• [TRECHO EXTRAÍDO]
□ □ □ □ □ □ □
Quinto, a mineração de bitcoins é um processo custoso e capital-intensivo. A validação de transações e as tentativas ininterruptas de resolução da Prova de Trabalho (Proof-of-Work) demandam investimento em maquinário especializado e energia elétrica. Assim como a mineração do ouro tem um custo alto, a emissão de novos bitcoins também requer dispêndio de capital.
Nada poderia ser mais díspar que o funcionamento dos bancos centrais modernos, capazes de emitir moeda a um custo desprezível ou até mesmo nulo. Operações de mercado aberto compram ativos do sistema bancário com dinheiro criado do nada por meio de um simples comando de computador. Hoje, para imprimir moeda, nem mesmo papel e tinta são mais necessários. Toda injeção de liquidez é digital.
Em sexto lugar, e por fim, sendo imutável a política monetária da criptomoeda, os agentes podem antecipar perfeitamente o que ocorrerá com a oferta de dinheiro digital. Não há sustos nem surpresas. Todos sabem com precisão como se comportará a emissão de bitcoins durante toda a vida do sistema. Para usar um termo bastante em voga no mundo dos banqueiros centrais, a política monetária do bitcoin propicia uma “orientação futura” (forward guidance) com exatidão cirúrgica.
Essa realidade é diametralmente oposta ao paradigma atual das autoridades monetárias que, sob a liderança do Fed, adotam a “orientação futura” como uma das principais ferramentas para o cumprimento de seus mandatos. Sinalizando ao mercado o que se pretende fazer no futuro, ajustam-se as expectativas e as ações dos agentes. Essa é a teoria por trás da coisa.
Acontece que na prática a sinalização de intenções futuras mais desorienta que coordena. Primeiro, porque os próprios banqueiros centrais mudam o curso e o discurso a esmo. Segundo, dado o dinamismo da economia, frequentemente as autoridades monetárias são surpreendidas pelo desenrolar dos eventos e pela conjuntura, obrigando-as a descartar as “orientações futuras” passadas, optando por uma mudança de rumo não prevista.
Incerteza e insegurança quanto ao futuro são as consequências da estratégia de “orientação futura” e do poder discricionário da política monetária estatal. Em vez de acalmar, a autoridade causa apreensão. Não espanta, portanto, a enorme expectativa do mercado com cada nova ata das reuniões dos comitês de política monetária (FOMC nos EUA, COPOM no Brasil). Examina-se minuciosamente cada palavra, cada vírgula, na vã tentativa de desvendar o que não foi dito, interpretar o que foi, para poder prever o que poderá ser feito.
A orientação futura da política monetária do Bitcoin, porém, está dada desde seu nascimento e é criptograficamente inflexível. Ao contrário do que pensam os economistas e banqueiros centrais, isso é de fato uma virtude.
Afinal, para o sucesso de uma moeda privada que não tem respaldo de nenhuma lei de curso legal, as características de sua política monetária são essenciais. Dito de outra forma, para uma moeda que não goza do privilégio de ser forçosamente aceita pelos indivíduos, ela tem de ter propriedades muito atrativas para ser espontânea e livremente demandada.
□ □ □ □ □ □ □
• [INFORMAÇÕES EXTRAÍDAS]
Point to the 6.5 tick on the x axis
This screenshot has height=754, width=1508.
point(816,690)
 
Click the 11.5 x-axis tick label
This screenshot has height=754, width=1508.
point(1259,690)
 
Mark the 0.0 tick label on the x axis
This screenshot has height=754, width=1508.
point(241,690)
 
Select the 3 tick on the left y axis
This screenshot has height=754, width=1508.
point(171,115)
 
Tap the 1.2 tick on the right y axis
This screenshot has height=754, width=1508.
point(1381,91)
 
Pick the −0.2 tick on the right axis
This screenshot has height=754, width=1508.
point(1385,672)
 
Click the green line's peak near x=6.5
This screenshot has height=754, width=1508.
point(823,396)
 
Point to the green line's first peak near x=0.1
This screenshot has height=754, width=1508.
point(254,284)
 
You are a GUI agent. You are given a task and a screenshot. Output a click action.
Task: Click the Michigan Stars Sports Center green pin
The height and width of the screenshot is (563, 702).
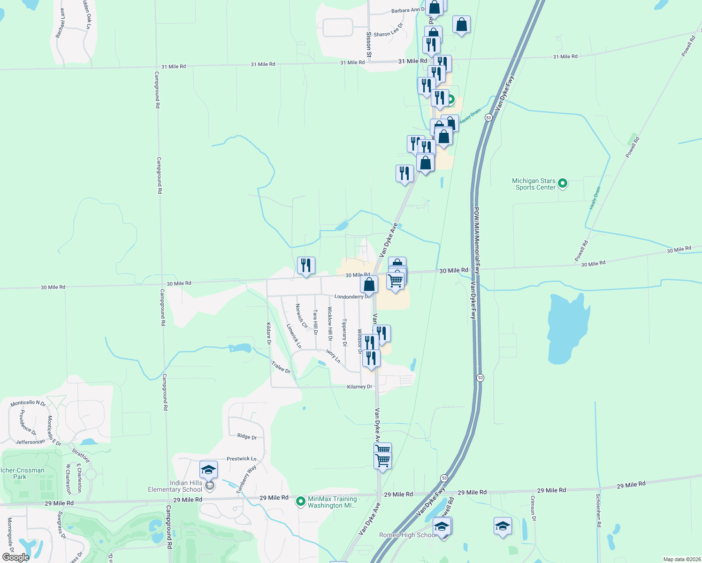[563, 183]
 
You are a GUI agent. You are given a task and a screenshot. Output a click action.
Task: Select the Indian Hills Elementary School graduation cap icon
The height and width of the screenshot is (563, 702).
[208, 469]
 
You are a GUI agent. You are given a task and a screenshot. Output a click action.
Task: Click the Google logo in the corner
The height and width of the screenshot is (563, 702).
[15, 557]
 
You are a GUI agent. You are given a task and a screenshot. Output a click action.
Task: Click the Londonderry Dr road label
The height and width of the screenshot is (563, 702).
[352, 297]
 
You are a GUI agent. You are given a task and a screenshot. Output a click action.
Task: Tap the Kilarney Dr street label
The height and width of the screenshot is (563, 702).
[359, 387]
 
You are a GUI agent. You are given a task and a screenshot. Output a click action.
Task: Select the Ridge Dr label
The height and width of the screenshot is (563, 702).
[247, 436]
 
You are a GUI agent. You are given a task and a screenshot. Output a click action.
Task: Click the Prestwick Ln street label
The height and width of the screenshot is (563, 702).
[241, 458]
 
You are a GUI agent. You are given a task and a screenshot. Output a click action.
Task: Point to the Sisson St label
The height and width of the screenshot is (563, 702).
[369, 45]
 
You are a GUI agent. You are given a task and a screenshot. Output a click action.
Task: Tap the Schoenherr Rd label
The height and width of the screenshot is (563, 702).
[598, 510]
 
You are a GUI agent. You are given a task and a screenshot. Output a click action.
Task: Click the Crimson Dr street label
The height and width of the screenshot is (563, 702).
[533, 508]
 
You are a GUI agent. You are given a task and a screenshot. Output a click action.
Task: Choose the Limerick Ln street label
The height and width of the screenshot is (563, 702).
[294, 336]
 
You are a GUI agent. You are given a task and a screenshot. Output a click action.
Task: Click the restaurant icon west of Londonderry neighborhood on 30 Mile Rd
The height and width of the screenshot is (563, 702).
[306, 266]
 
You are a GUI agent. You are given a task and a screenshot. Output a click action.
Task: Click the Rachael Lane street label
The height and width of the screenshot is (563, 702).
[60, 23]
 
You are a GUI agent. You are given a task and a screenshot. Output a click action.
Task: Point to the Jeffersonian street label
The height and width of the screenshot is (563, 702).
[31, 442]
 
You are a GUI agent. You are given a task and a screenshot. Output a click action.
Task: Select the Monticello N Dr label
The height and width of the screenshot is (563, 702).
[28, 403]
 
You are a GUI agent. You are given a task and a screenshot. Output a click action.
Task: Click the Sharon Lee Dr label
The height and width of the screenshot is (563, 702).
[388, 31]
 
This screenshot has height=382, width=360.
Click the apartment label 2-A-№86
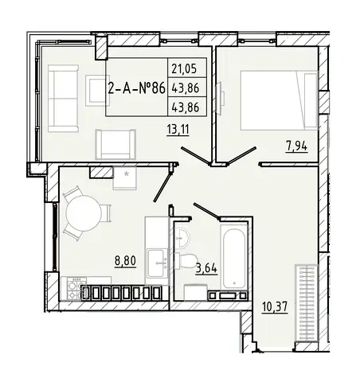point(137,88)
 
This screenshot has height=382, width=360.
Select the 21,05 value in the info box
point(184,69)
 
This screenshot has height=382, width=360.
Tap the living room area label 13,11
point(178,130)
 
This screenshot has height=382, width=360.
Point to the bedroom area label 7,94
point(296,146)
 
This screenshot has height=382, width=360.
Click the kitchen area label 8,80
point(125,261)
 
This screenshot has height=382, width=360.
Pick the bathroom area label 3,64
point(206,268)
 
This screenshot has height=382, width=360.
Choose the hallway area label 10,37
point(275,307)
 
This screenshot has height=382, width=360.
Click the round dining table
point(84,213)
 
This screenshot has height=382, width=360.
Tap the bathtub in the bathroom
point(234,257)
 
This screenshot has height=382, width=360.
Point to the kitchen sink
point(158,263)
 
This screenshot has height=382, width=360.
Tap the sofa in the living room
point(63,99)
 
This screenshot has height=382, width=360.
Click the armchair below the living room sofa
point(115,145)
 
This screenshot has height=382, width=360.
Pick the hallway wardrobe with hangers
point(306,302)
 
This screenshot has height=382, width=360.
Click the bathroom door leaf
point(207,212)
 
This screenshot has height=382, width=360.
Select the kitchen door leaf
point(162,184)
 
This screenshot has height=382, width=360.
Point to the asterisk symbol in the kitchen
point(127,174)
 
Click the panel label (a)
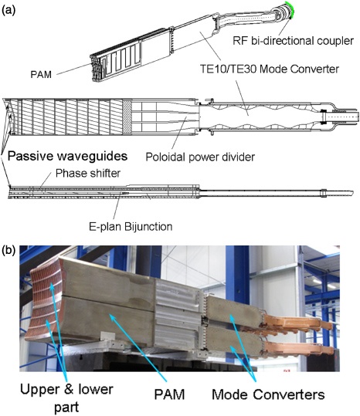point(8,10)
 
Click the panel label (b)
point(8,250)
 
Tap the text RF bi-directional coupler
point(293,41)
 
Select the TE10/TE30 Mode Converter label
point(269,69)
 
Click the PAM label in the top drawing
point(41,75)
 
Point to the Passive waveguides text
point(67,156)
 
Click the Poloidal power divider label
point(200,157)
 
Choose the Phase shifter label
point(88,174)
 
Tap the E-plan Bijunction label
point(131,227)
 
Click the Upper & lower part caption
point(66,398)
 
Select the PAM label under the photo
point(169,394)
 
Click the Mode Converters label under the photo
point(268,394)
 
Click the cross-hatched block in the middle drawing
point(127,117)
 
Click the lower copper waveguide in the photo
point(297,349)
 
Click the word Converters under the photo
point(289,394)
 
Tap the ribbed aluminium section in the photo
point(178,315)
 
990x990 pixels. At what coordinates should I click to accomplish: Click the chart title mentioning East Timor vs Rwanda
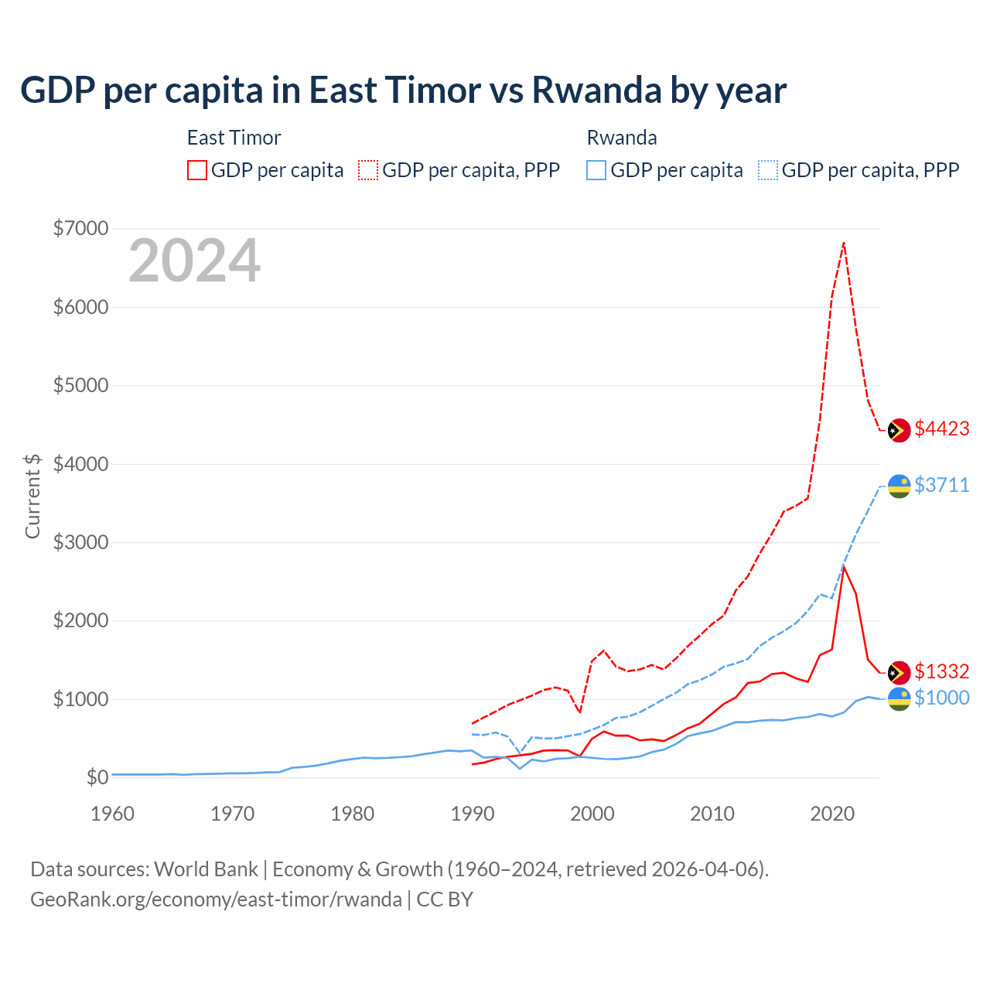pos(403,90)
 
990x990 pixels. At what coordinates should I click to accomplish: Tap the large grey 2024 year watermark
pos(194,261)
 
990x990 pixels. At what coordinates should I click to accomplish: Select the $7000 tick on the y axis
pos(80,229)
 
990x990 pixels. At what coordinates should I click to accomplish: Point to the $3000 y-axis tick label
pos(80,542)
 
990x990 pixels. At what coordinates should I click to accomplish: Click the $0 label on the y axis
pos(97,777)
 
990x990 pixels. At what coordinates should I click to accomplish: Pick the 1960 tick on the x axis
pos(113,814)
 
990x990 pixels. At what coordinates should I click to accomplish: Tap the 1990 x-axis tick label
pos(473,814)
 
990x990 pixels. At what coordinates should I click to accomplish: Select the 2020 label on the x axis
pos(832,814)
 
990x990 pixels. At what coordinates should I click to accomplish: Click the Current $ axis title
pos(32,496)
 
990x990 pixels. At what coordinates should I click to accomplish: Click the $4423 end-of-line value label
pos(941,429)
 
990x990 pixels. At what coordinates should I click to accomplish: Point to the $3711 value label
pos(941,485)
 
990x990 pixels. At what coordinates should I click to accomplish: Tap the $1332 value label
pos(941,671)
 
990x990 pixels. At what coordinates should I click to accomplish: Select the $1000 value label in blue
pos(941,698)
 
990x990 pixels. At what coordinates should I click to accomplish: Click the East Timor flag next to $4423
pos(899,431)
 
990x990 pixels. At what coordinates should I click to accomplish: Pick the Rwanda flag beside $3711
pos(899,486)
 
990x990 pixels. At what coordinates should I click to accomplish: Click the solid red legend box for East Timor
pos(197,170)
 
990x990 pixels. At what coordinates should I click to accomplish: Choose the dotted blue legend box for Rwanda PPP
pos(768,170)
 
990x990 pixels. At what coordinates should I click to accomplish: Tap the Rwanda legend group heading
pos(622,138)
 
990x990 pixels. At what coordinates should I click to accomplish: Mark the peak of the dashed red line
pos(844,243)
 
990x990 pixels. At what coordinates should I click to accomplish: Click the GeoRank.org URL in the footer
pos(216,900)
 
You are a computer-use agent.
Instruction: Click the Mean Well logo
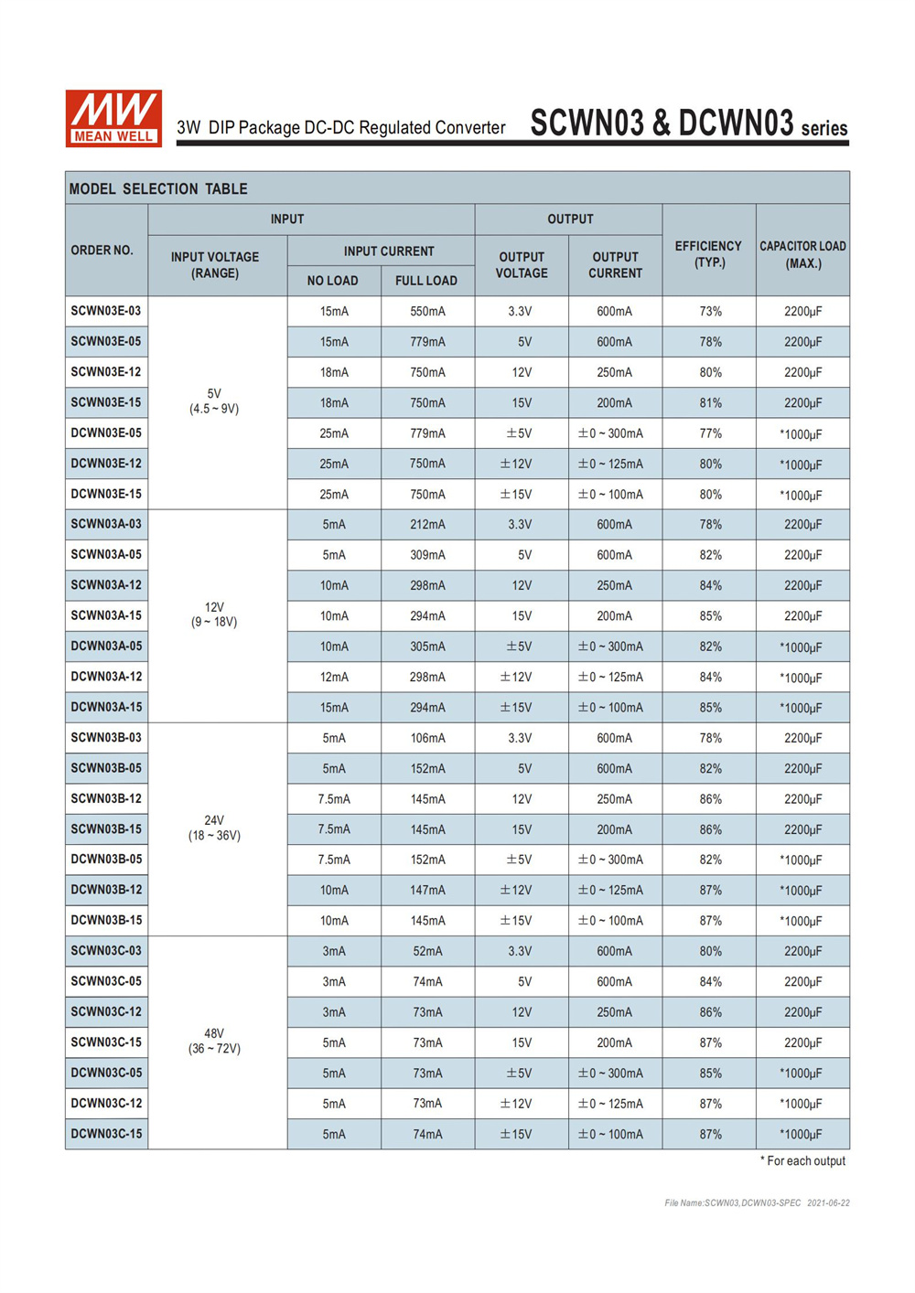point(113,118)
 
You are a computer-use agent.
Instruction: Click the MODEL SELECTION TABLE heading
point(158,189)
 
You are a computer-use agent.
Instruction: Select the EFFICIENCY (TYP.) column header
point(708,254)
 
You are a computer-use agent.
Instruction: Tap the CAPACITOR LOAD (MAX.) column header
point(802,254)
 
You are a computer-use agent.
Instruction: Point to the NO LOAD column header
point(333,281)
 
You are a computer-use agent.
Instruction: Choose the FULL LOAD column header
point(426,281)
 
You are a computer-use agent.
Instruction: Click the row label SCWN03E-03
point(106,311)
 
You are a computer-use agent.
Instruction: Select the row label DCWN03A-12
point(106,677)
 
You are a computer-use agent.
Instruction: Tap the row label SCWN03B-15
point(106,829)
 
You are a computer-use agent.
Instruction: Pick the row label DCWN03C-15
point(106,1134)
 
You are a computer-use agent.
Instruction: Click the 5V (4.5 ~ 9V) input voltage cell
point(214,401)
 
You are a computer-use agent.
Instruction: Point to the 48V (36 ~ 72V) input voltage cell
point(214,1042)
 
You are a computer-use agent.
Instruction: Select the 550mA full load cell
point(427,312)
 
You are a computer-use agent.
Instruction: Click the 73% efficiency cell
point(710,312)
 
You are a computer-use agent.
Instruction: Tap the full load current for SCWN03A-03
point(427,525)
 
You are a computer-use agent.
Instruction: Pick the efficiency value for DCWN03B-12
point(710,891)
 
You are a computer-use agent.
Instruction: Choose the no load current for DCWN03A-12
point(334,678)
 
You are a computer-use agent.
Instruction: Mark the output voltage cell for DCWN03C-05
point(520,1074)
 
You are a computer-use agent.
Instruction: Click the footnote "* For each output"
point(802,1161)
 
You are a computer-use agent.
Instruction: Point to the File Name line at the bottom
□ □ □ □ □ □ □
• [PARTES DO EXERCÍCIO]
1. Indique se cada afirmação abaixo está de acordo com o trecho extraído, respondendo sim ou não e citando literalmente as palavras do trecho que decidem a questão: (a) a emissão de novos bitcoins requer dispêndio de capital; (b) hoje, imprimir moeda ainda exige papel e tinta; (c) a orientação futura da política monetária do Bitcoin é flexível.
2. Transcreva do trecho extraído a parte situada entre "Essa realidade é" e "trás da coisa.", inclusive.

• [RESPOSTAS DADAS]
1.
(a) Sim: "a emissão de novos bitcoins também requer dispêndio de capital."
(b) Não: "Hoje, para imprimir moeda, nem mesmo papel e tinta são mais necessários."
(c) Não: "A orientação futura da política monetária do Bitcoin, porém, está dada desde seu nascimento e é criptograficamente inflexível."

2.
Essa realidade é diametralmente oposta ao paradigma atual das autoridades monetárias que, sob a liderança do Fed, adotam a “orientação futura” como uma das principais ferramentas para o cumprimento de seus mandatos. Sinalizando ao mercado o que se pretende fazer no futuro, ajustam-se as expectativas e as ações dos agentes. Essa é a teoria por trás da coisa.